These small black communities also served big white-owned farms, providing the bulk of work in much the same way as when plantation owner James C. Brown was alive.   Every winter a couple of those tarpaper houses burned to the ground in a flash, often taking their occupants with them. The tarpaper would raise the temperature of an already out of control blaze, which took on a blue flame and gave off an oily smell. This is what it was like in Freyline. Jack Dobson’s big farm, one of the three large farms in our area, employed many of the men in Freyline. A tar and “criso” wood plant was within smelling distance. Relatives would come through with the county prison road crew and were often allowed to visit with kin while in the neighborhood. James Brown came from just such a community.

With his mother gone and his father working, young James, as he recalled, “was pretty much left alone to roam the backwoods of Barnwell to fend for himself.” His childhood might have been as idyllic as playing in the fields or running barefoot behind the older kids, or “no telling” what a young kid alone might have seen or experienced in the woods.

Now, I don’t know exactly why Susie ran, and I don’t know a lot about James Brown Sr. (James legally dropped the Jr. from his name). Yet before Brown’s birth, through at least the 1960s and 1970s, the South was an extremely harsh place for black women. Spousal violence was endemic. Black women didn’t have a rung on the social ladder. They were often on the brutal receiving end of black male’s anger at his condition and treatment by white society. A black woman had very little protection from abuse unless she had a special relationship with a white patriarch. Or she could resort to the dreaded “ten-cent pop pistol,” which was a mixture of hot grits and lye. Black children, too, were often victims of abuse and a  hard life at an early age.

Brown’s music came from a raucous and oftentimes violent environment, with all the emotions and contradictions carved into his psyche for better or worse. Maybe Brown was saying something about Susie’s life and his when he sang, “when we did wrong papa beat the hell out of us” in “Papa Don’t Take No Mess.” It surely says a lot about the world I witnessed growing up in rural South Carolina at a time when common law marriages were the norm. Back then, a man could kill a spouse or mate and was protected by laws recognizing “crimes in the heat of passion.” Even a black man who killed his wife or girlfriend, if he was fortunate enough to own property or have money, sometimes could avoid jail time or a long sentence for murder. I had one uncle who only did four years on the chain gang for beating his first spouse to death with a 2×4 stud. Another uncle served 12 years on the chain gang for killing “the wrong man” over a woman. My father on occasion would beat my mother. My siblings and I would grab his legs in her defense– two boys to a leg. It was often violent in our home, but he only ran us out the house at gunpoint once or twice. Maybe Suzie Brown was escaping such a life.
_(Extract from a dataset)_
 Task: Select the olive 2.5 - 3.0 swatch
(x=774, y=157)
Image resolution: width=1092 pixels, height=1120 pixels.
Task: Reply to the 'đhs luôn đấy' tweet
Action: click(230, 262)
Still, there were some hard and fast rules folks lived by. The rules dealing with whites boiled down to staying out of their business beyond work. The worse place a black person could be was in the middle of white folks’ business or to have them in the middle of yours. But rule number one within our own community was “stay out of married or grown folks’ business” or fights between a man and a woman. My dad warned us early, “When you jump in the middle of a quarrelling couple, they’ll end up turning on you.” This rule came from the widely held belief that you had to apply violence to get another person to do what you wanted them to do, that physical and psychological violence, fundamental to both slavery and Puritanism, was acceptable and even sometimes encouraged in society. The second rule–don’t interfere with a parent whipping their child –often gave relatives, friends, neighbors and school officials the go ahead to physically “correct” their child. The words “I’m gonna beat some sense into you” came right before a whack or slap across the face, a lick upside the head, a butt lickin’–hand or wooden paddle – a whipping or beating. Tree switches–the offense determined the number–were used for whipping and belts or barber straps for beatings. Violence is still condoned today. The threat of violence is often used as a punch line in jokes. In a Bill Cosby comic bit, Cosby chides his son for some transgression saying, “I brought you into this world and I can take you out.” The truth of the matter is that the South where Brown and many others grew up in was a very violent place.

Brown continued to live with his father and a host of live-in girlfriends until he was six years old, when his father moved to Augusta. There he left the boy to live with his Aunt Honey on Twiggs Street. Aunt Honey, like Richard Pryor’s grandmother, ran a whore house. Living with his aunt no doubt provided Brown with an abundant array of grunts, groans, squeals, and sexual repartee for his songs. In Augusta, he spent more time on his own, hanging out on the streets and hustling to get by. Brown managed to stay in school until he dropped out in the 7th grade. He earned money by picking cotton, racking pool balls, shining shoes, sweeping out stores, washing cars and dishes, singing in talent contests, and buck dancing for change to entertain troops from Camp Gordon.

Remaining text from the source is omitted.